Problem description ->
Look for the word "each" in the entries below, then copy every line that has it.

Stored items ->
▼

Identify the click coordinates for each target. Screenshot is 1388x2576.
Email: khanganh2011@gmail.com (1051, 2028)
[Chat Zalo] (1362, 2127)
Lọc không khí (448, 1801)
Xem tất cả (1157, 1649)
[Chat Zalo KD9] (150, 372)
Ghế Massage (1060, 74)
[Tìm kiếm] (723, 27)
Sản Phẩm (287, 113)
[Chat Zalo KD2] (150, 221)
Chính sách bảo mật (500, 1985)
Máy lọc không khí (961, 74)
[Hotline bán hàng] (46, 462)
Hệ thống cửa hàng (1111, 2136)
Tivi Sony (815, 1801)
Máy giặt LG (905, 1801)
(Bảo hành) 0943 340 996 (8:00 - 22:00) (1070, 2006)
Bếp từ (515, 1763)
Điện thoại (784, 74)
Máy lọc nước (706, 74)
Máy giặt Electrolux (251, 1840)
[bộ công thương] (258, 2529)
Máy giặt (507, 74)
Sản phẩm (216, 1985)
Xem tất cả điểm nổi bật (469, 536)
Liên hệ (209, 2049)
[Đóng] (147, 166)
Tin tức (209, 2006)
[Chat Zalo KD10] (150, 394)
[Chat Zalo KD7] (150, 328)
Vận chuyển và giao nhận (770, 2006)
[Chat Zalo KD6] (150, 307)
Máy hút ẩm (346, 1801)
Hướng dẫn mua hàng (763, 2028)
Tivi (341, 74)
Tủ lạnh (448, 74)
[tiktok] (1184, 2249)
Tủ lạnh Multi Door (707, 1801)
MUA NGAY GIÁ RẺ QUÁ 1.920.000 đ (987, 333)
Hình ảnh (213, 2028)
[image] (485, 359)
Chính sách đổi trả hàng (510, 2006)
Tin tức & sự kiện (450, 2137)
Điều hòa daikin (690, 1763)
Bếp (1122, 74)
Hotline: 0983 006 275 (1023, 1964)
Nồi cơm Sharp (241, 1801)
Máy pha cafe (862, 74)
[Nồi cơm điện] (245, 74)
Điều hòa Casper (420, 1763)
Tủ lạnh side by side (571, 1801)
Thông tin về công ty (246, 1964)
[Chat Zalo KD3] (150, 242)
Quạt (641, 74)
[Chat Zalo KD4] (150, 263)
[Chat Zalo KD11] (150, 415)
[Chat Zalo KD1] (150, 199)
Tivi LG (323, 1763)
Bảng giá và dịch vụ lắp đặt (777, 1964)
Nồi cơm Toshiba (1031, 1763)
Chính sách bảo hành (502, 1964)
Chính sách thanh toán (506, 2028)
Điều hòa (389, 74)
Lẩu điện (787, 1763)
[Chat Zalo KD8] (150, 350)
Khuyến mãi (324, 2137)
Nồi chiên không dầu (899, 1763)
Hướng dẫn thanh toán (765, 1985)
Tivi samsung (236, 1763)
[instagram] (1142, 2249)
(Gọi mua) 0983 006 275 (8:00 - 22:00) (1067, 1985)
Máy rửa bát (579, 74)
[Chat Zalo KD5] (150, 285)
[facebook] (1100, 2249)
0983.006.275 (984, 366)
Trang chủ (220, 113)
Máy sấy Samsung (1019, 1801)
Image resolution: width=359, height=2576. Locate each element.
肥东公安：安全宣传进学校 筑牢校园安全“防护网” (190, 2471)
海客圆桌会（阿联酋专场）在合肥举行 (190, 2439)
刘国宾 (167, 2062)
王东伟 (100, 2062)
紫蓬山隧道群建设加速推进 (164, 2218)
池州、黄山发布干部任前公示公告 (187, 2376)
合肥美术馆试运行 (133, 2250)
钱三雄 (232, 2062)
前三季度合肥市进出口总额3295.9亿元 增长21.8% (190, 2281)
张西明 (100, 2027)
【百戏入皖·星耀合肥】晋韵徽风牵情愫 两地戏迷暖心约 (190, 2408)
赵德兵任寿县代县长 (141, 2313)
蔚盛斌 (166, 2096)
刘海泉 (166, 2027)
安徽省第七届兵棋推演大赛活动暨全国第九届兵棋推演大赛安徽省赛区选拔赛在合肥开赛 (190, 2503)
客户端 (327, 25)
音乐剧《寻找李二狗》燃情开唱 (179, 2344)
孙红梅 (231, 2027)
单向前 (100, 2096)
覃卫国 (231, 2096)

▲

Your response ->
Identify the click coordinates for each target. Screenshot is 1388x2576.
Image resolution: width=359, height=2576. Locate each element.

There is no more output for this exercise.